Trecho do texto
━━━━━━━━
Prefeita Paula disse que o bate-boca entre ela e a moradora do Barro Duro foi a primeira ocorrência do tipo em que se viu envolvida, que ela em geral é bem recebida nas cerimônias. É vero. Até onde a memória alcança, não há registro de altercação semelhante em seu mandato.
Em termos de protesto, porém, seus ouvidos já ouviram vaias, como nesta semana, quando parte do público presente à reinauguração do ginásio do Colégio Pelotense, vaiou-a, e ao governador, ao ponto de este dedicar algumas palavras aos manifestantes, dizendo o que se diz nessas ocasiões, “que vaia faz parte da democracia”.
Em geral vaias incomodam menos porque, conjuntas, diluem os rostos e as identidades (como nos coros gregos), algo muito diferente do que ocorreu no Barro Duro.
Despersonalizada do indivíduo, a vaia da multidão é uma manifestação proporcional ao modo de ser do político, que se compromete com todos, e, assim sendo, não se compromete com ninguém em específico.
Daí o valor do acontecido no Barro Duro, onde essa distância foi anulada pelo bate-boca frontal.
Ali, no Barro Duro, uma mulher do povo, com um braço ocupado por uma garrafa térmica e uma cuia de chimarrão, foi capaz de fazer com que uma professora da Academia descesse os degraus de seu doutoramento em Letras Francesas até alcançar o básico fundamental.
O episódio também foi inédito por esse aspecto.
Não há “educação e boas maneiras” que resistam totalmente à realidade dos “barros duros”.
Já vimos que a prefeita tem razão quando diz que, em geral, a receptividade às autoridades locais nos eventos é boa, ao menos sem atritos. Justamente levando em conta essa tranquilidade, é que o ocorrido merece a consideração de um analista.
Não é porque o público em geral é cordato nos eventos oficiais que a realidade seja perfeita. Obviamente ela não é perfeita, está longe disso. Portanto, as autoridades talvez devessem estender suas cotas de tolerância.
━━━━━━━━
Dados fornecidos
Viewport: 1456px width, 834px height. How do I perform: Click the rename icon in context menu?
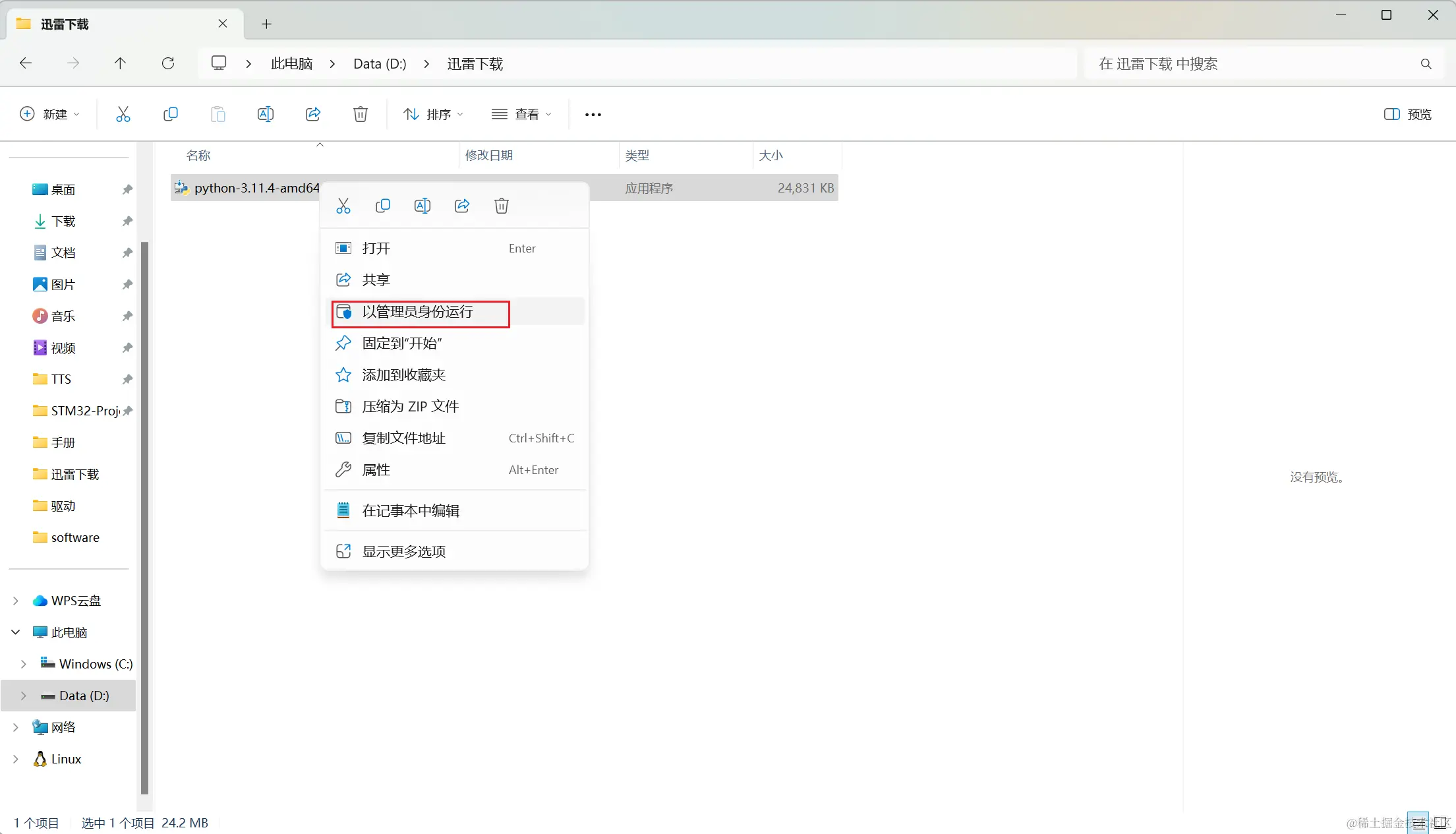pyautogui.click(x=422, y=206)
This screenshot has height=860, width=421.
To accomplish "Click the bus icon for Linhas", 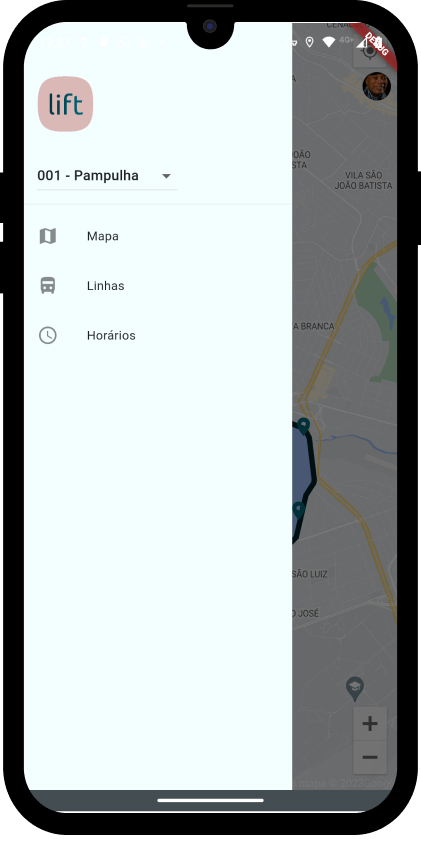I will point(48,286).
━━━━━━━━
Desafios
1. No trecho, o que a mulher do Barro Duro carregava em um dos braços?
2. Transcreva do trecho a parte que começa nas palavras "Daí o valor" e termina logo após "o básico fundamental.".

Lista de respostas
1. Uma garrafa térmica e uma cuia de chimarrão.

2.
Daí o valor do acontecido no Barro Duro, onde essa distância foi anulada pelo bate-boca frontal.
Ali, no Barro Duro, uma mulher do povo, com um braço ocupado por uma garrafa térmica e uma cuia de chimarrão, foi capaz de fazer com que uma professora da Academia descesse os degraus de seu doutoramento em Letras Francesas até alcançar o básico fundamental.